Rearrange the following six sentences (A), (B), (C), (D), (E) and (F) in the…

2026

Rearrange the following six sentences (A), (B), (C), (D), (E) and (F) in the proper sequence to form a meaningful paragraph, then answer the questions given below them.

(A) In all varieties of humour, especially the subtle ones it is therefore what the reader thinks which gives extra meaning to these verses.

(B) But such a verse may also be enjoyed at the surface level.

(C) Nonsense verse is one of the most sophisticated forms of literature.

(D) This fulfils the author’s main intention in such a verse which is to give pleasure.

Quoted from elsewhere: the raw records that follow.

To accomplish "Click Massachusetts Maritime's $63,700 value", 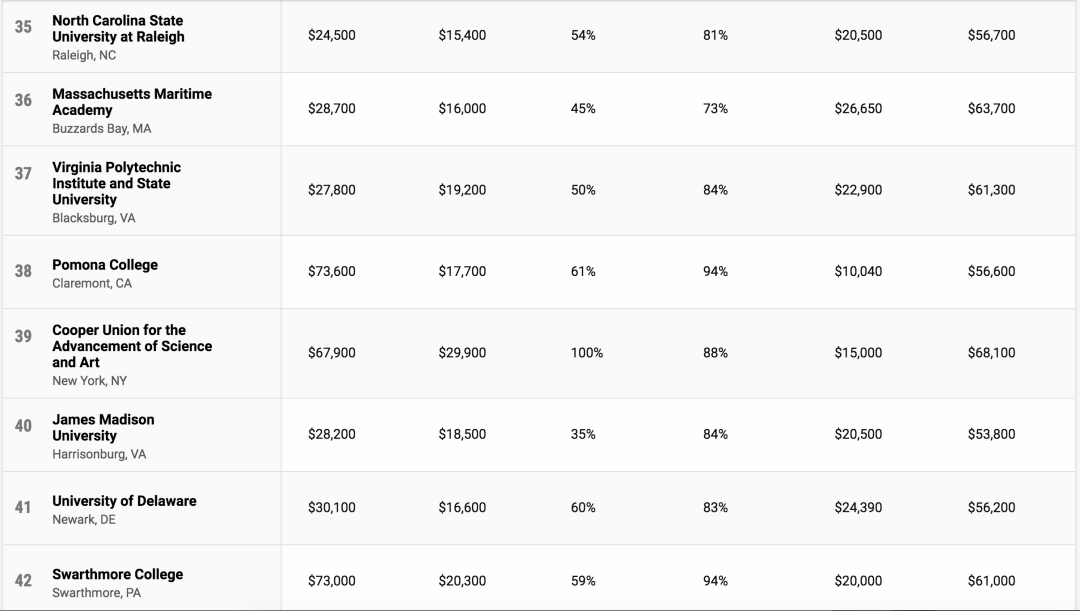I will click(x=990, y=108).
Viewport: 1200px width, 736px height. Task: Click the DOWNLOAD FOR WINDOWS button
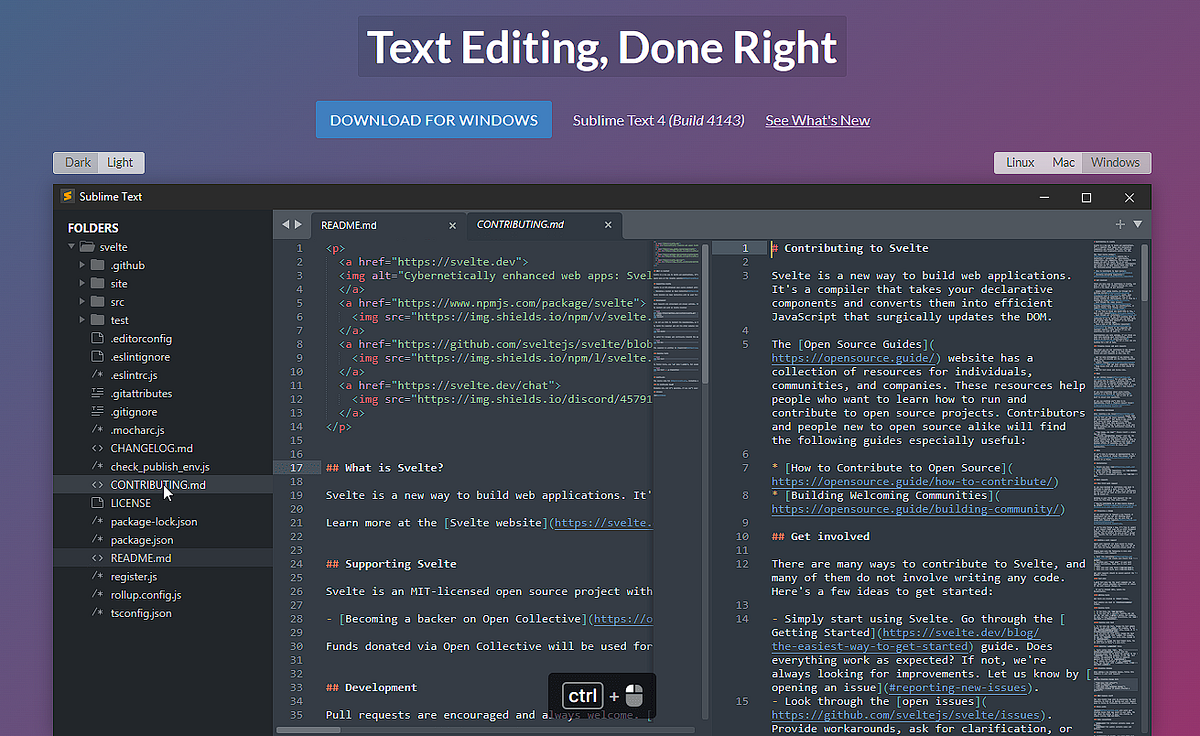coord(433,119)
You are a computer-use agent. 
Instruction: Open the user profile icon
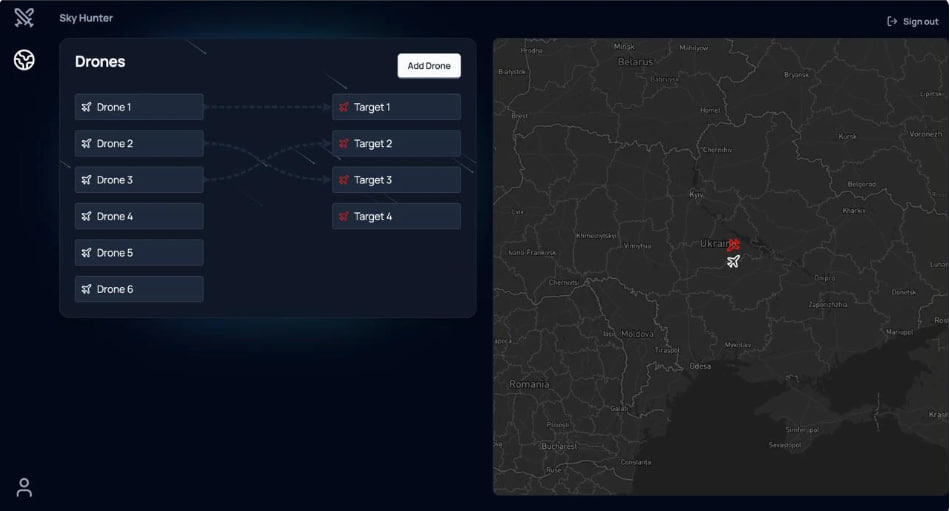pyautogui.click(x=24, y=487)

(E) However the reader who understands the broad implications of the content and allusion finds greater pleasure.

(F) The reason being it requires the reader to supply a meaning beyond the surface meaning.

Which of the following is the THIRD sentence?

(question no 1 till 5 are linked together)

  1. A.

    A

  2. B.

    B

  3. C.

    F

  4. D.

    C

Attempted by 2 students.

Show answer & explanation

Correct answer: B

Concept

In a sentence-rearrangement (para-jumble) question, first isolate the sentence that introduces the topic with no back-reference — it must open the paragraph. Then track sentences carrying explicit logical connectors ('but', 'however', 'therefore', 'this') — each connector anchors its sentence immediately after the idea it refers back to. The full order is confirmed only when reading it end to end produces one coherent, self-contained narrative.

Application

  1. Sentence C introduces the topic ('Nonsense verse is one of the most sophisticated forms of literature') with no back-reference, so it opens the paragraph.

  2. Sentence F explains 'the reason' for that sophistication, so it must directly follow the sentence that raises the idea of sophistication — it follows C.

  3. Sentence B pivots with 'But' to the contrasting idea that such a verse can also be enjoyed at the surface level, right after the reason for its sophistication is given — it follows F.

  4. Sentence D explains that this surface-level enjoyment 'fulfils the author’s main intention ... to give pleasure', continuing directly from B — it follows B.

  5. Sentence E opens with 'However' to contrast surface-level enjoyment with the greater pleasure gained by a reader who grasps the deeper implications, continuing from D — it follows D.

  6. Sentence A concludes with 'therefore', tying the reader’s deeper understanding back to the extra meaning of the verses — it closes the paragraph, following E.

Cross-check

Reading the sentences in this order — C, F, B, D, E, A — produces one continuous argument: what nonsense verse is, why it is sophisticated, how it can still be enjoyed simply, the author’s intention behind that, the deeper reward for an attentive reader, and a closing link back to that reader’s role. No pronoun or connector is left dangling, confirming the sequence.

Answer

The order is C-F-B-D-E-A, so the third sentence is B.